Use this URL to cite or link to this record in EThOS: http://ethos.bl.uk/OrderDetails.do?uin=uk.bl.ethos.515993
Title: Therapeutic encounters at a Muslim shrine in Pakistan : an ethnographic study of understandings and explanations of ill health and help-seeking among attenders
Author: Pirani, Farida
Awarding Body: Middlesex University
Current Institution: Middlesex University
Date of Award: 2009
Availability of Full Text:
Access from EThOS:
Access from Institution:
Abstract:
In Muslim countries, shrines of Sufi saints serve as sources of healing. Why people decide to seek healing at shrines and their experience whilst there remains largely un-researched. The aims of this study were to: investigate the explanatory models of sickness among attendees at a Muslim shrine particularly in relation to this choice of help-seeking; explore individuals' perceptions and experiences regarding the role of the shrine; and propose a theory explaining the meaning of attendees' problems, their choice of healing resource and the role it played.
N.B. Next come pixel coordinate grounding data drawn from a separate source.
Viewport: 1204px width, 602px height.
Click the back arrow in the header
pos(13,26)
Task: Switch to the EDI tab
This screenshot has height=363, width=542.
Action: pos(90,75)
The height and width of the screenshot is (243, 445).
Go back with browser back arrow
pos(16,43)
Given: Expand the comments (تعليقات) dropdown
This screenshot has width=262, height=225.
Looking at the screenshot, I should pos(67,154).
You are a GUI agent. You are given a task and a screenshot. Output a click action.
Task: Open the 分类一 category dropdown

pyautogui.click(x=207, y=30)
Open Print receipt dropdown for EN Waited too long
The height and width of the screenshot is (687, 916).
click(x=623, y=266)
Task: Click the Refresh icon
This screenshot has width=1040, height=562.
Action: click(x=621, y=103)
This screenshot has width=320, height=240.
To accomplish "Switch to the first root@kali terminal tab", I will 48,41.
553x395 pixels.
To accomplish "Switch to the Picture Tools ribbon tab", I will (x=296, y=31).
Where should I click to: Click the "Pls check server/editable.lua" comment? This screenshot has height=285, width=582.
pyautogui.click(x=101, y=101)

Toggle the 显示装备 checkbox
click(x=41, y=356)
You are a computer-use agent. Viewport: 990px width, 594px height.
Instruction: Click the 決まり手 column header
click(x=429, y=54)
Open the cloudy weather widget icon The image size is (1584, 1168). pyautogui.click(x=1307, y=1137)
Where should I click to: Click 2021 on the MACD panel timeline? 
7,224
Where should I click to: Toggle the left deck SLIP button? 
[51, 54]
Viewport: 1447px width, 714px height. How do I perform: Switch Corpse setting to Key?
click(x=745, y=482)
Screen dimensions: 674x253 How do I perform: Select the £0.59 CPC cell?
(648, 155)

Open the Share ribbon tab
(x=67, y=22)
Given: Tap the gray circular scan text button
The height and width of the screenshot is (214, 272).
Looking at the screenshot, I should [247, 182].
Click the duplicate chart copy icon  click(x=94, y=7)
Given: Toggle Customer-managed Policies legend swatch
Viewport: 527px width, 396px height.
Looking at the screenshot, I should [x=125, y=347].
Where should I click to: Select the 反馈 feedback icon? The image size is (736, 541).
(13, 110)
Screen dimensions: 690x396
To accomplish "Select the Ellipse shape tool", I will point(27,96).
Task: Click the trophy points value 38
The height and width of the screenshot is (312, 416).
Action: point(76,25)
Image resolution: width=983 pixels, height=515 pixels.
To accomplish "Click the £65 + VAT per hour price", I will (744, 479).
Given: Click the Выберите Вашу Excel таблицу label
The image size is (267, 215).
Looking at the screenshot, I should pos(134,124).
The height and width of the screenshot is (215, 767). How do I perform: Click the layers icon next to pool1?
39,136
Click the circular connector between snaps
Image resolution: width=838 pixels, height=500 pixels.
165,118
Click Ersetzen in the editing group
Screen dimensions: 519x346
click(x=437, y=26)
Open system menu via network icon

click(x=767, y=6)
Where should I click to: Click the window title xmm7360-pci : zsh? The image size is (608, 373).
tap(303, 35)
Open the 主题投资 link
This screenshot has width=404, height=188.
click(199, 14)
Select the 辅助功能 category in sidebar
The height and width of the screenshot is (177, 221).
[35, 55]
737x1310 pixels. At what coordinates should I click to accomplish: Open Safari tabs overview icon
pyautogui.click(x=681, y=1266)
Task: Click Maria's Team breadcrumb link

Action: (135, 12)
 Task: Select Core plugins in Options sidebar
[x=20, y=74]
An ethnographic approach was used to allow exploration of the topic from the perspectives of those seeking help at the Shrine. Semi-structured interview, incorporating the Explanatory Model (EM) of sickness (Kleinman, 1980), and participant observation were used to collect data over a period of three months. This study was conducted at a Muslim shrine in Pakistan. Twenty six attendees participated, including those seeking healing, carers, and a Shrine caretaker. The results highlighted magic and possession as the main explanations of the problem that brought them to the Shrine. Participants' experiences of everyday oppression, and adverse social factors, such as poverty, poor quality of medical care, and domestic violence seemed to play a significant role in the development of their problem. The Shrine served as a therapeutic landscape, the prevailing social conditions, built environment and perceptions of attendees combined to produce a place 'conducive to healing' (Gesler, 1992), that allowed healing to take place. Possession acted as a vehicle for a subtle change in the family dynamics in which family members appeared complicit. The movement and changes in power, the positive reframing of symptoms/problems and the renegotiation of identity essentially transformed the individual and made the experience therapeutic. The results generate a unique set of knowledge in regard to the role of shrines in Pakistan as culturally sanctioned places allowing therapeutic change and healing.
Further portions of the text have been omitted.